The permanent shutdown of Wolseong 1, PHWR (Pressurized Heavy Water Reactor) was decided. Accordingly, there is need for C-14 treatment technology to spent resin generated by PHWR in classified Medium Level Radioactive Waste by C-14 specific activity. However, spent resin by PHWR is mixed and stored with activated carbon and zeolite (mixture), not a single storage, and separation from the mixture must be carried out in advance for C-14 treatment in the spent resin. This study developed a C-14 treatment facility that combined with the technology of separating spent resin from spent resin mixture by PHWR NPP and the technology of C-14 treatment for disposal. The C-14 treatment facility consists of spent resin separation (Part 1) and treatment of separated spent resin. (Part 2) Part 1 is applied with a process of separating the mixed and stored spent resin from the spent resin mixture by applying a drum screen method. In the case of Part 2, spent resin treatment process for desorbing and collecting C-14 nuclides in the separated spent resin using microwave reactor was applied. Except for the adsorbent used to collect C-14 detached in the process of separating and treating spent resin, no additional material is introduced into the facility, and thus secondary waste is significantly reduced.

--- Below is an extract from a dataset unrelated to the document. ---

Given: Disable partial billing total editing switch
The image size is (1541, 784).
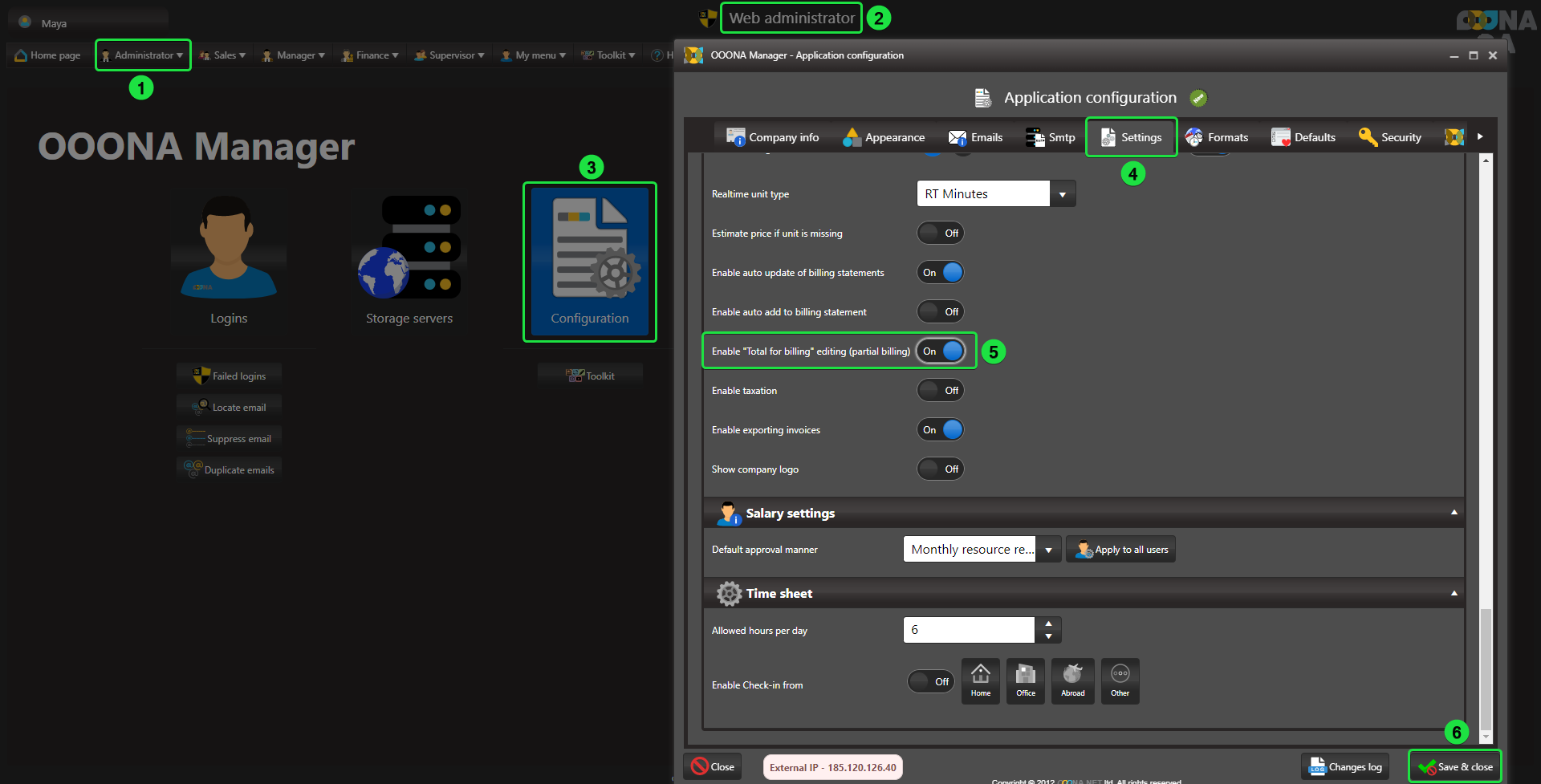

In addition, pollution prevention banks at the bottom of the facility and a sealed automated circulation system were applied to prevent unexpected leakage and diffusion of radioactive materials and ensure stability of workers. Currently, the C-14 treatment facility has been verified for spent resin separation and spent resin treatment using simulated spent resin mixture, and the facility will be demonstrated and verified for field applicability. According to derived results, it is believed that it will be possible to apply the C-14 treatment facility when decommissioning of PHWR.